For instance, Nike of Samothrace, the famous sculpture in the
Louvre, was an ex voto object that was, we think, offered by Rhodian sailors to
a shrine in thanks for a naval victory.
Who are the people involved?
In the symposium , we have divided the question of the
votive objects into both geographical periods and historical regions.

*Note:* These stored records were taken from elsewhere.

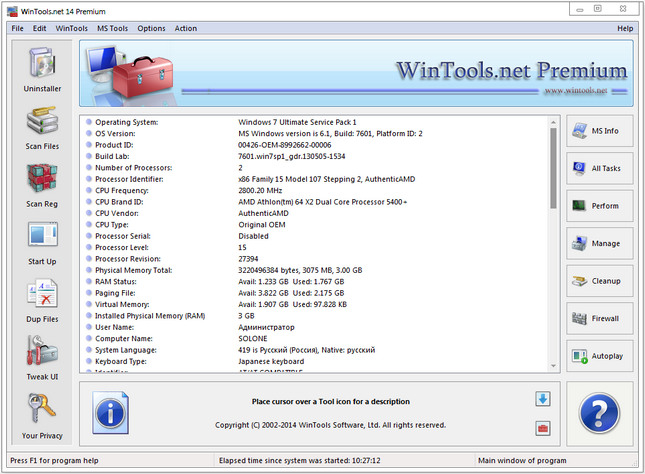Click the blue download arrow icon
Viewport: 645px width, 474px height.
click(542, 399)
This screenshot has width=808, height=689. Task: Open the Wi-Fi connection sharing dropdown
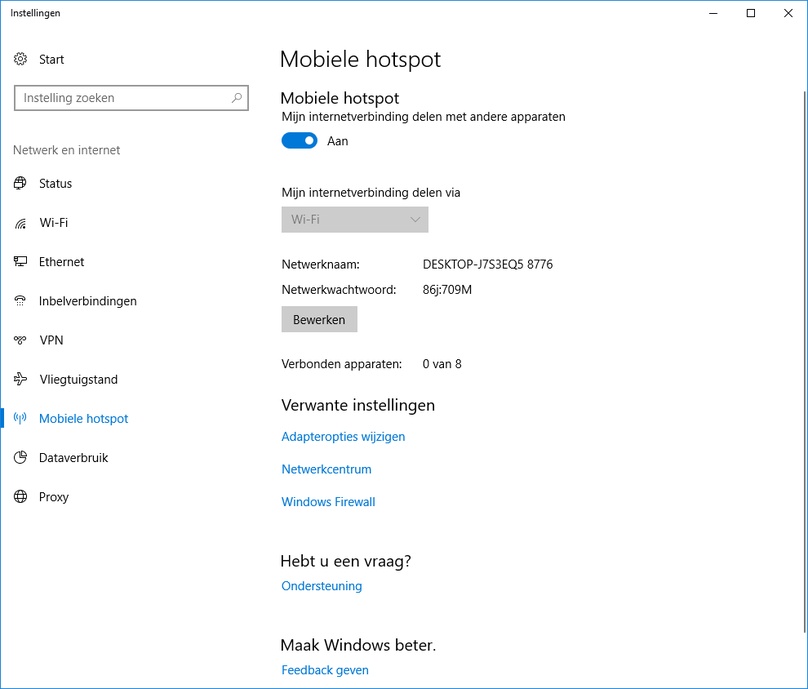tap(355, 220)
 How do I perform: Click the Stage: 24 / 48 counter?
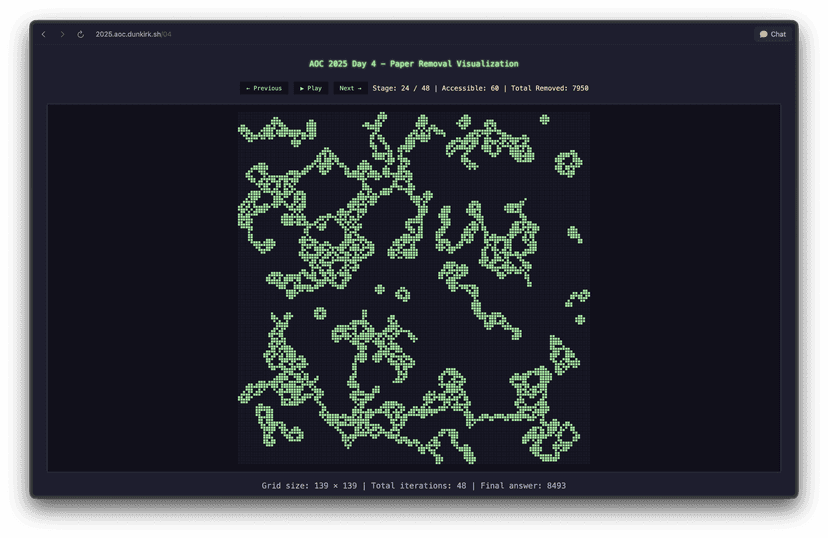tap(401, 88)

Two scholars will talk about Greek and Roman cultures; two on Renaissance
Italy, two on the Germanic nations and northern Europe; and two on
Asia. One of these will talk about the Ema tablets in Shinto culture in
Japan, and the other, John Guy, of the Metropolitan, will talk about the
Buddhist votive tablet in Thailand. Two other scholars will focus on
South America. One of them, Clara Bargellini from Mexico City, will talk
about the ex voto and votive arts in the sixteenth- and seventeenth–century
colonialism of New Spain. As a special treat, Diane Fane of the Brooklyn
Museum of Art, will be talking about edible votive objects, which should be
most interesting. In addition, there will be a scholar talking about the
tradition of votive objects in Islamic culture. This scholar, Christiane
Gruber, was recently in Iran collecting material, so it will be a very fresh
presentation focusing on a lot of modern day activities relating to votive
objects in that country.
Finally, Kristin Hass will speak on
secular votives—things that we have learned, for instance, from the Vietnam
Memorial in Washington DC, 9/11 memorials, the Oklahoma City bombing memorials,
and even Lady Diana memorials. The symposium will uncover the question as to
why people do these things. What is interesting about votive giving is
its structural consistency. It is something that has existed since the
beginning of time to today, crossing cultures and religions. It is
something that is around us. It is not something that is celebrated in
art galleries nor mentioned in television specials. It is something that
is a part of daily existence. It is material culture in its
most down-to-earth folk-like aspect.
Where will this lead?
The symposium will also mark the launch of a bigger project
that will result in an exhibition centering on ex votos in the main exhibition
space of the BGC that is, for now, scheduled to open in 2015. This exhibition
will, we hope, draw its material from private collections as well as from major
museum collections in Europe.
Both the symposium and the exhibition will bring together a
new appreciation for ex votos within the context of material culture and, we
hope, promote the comparative study of material culture.